Astronomy and astrophysics are filled with countless questions, and are slowly gaining some pretty impressive answers. Certainly, one of the most fundamental questions of all, one that stretches back perhaps the longest in philosophical terms in the human mind, is one of the simplest: What will become of the universe?

This elegant question is not an easy one to answer. We know that as we look out into space, we're looking back into time. The distant universe is a snapshot of what existed billions of years ago, and we do not have an accurate picture of many of the objects we see as they really are now, at this exact point in time. Knowing the status of objects in the universe in the “here and now” works very well for our solar system, for Earth, the Sun, and our family of planets, asteroids, and comets. But as we look progressively out even into our Milky Way Galaxy, we begin to see things as they were, more so as distances increase. So how do we predict what will happen well down the road in the universe's future? To predict how the cosmos will end?

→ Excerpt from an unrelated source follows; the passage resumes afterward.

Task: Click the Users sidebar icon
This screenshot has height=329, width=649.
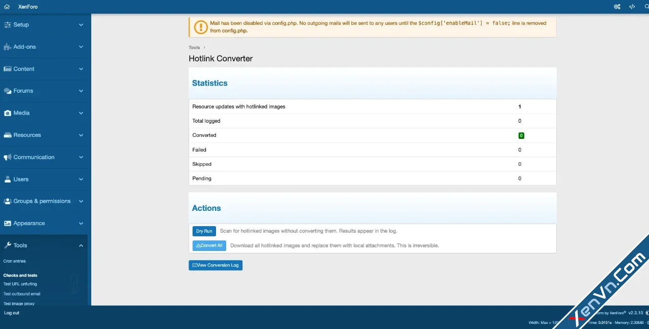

It is a stupefyingly difficult problem.

To predict the universe's future, astronomers would like to know all about its current physical parameters, as well as the models of cosmology that they believe most strongly in. We have already seen that the current size of the universe is at least 46 billion light-years in each direction from where we are, and that it could be larger yet if cosmic inflation theory is correct, which nearly everyone believes is so. What about the shape of space? According to general relativity, space is curved by a degree set by the average density of matter within it. So exactly how dense the universe is becomes a really big question. Space might be flat, positively curved like a balloon, or negatively curved like an equestrian saddle.

But actually measuring the shape of space is really tough. Measuring distances to and velocities of countless stars and galaxies failed to provide the answer to the universe's shape. Instead, cosmologists now look to the cosmic microwave background radiation, and subtle variabilities within it, to infer the shape of the cosmos.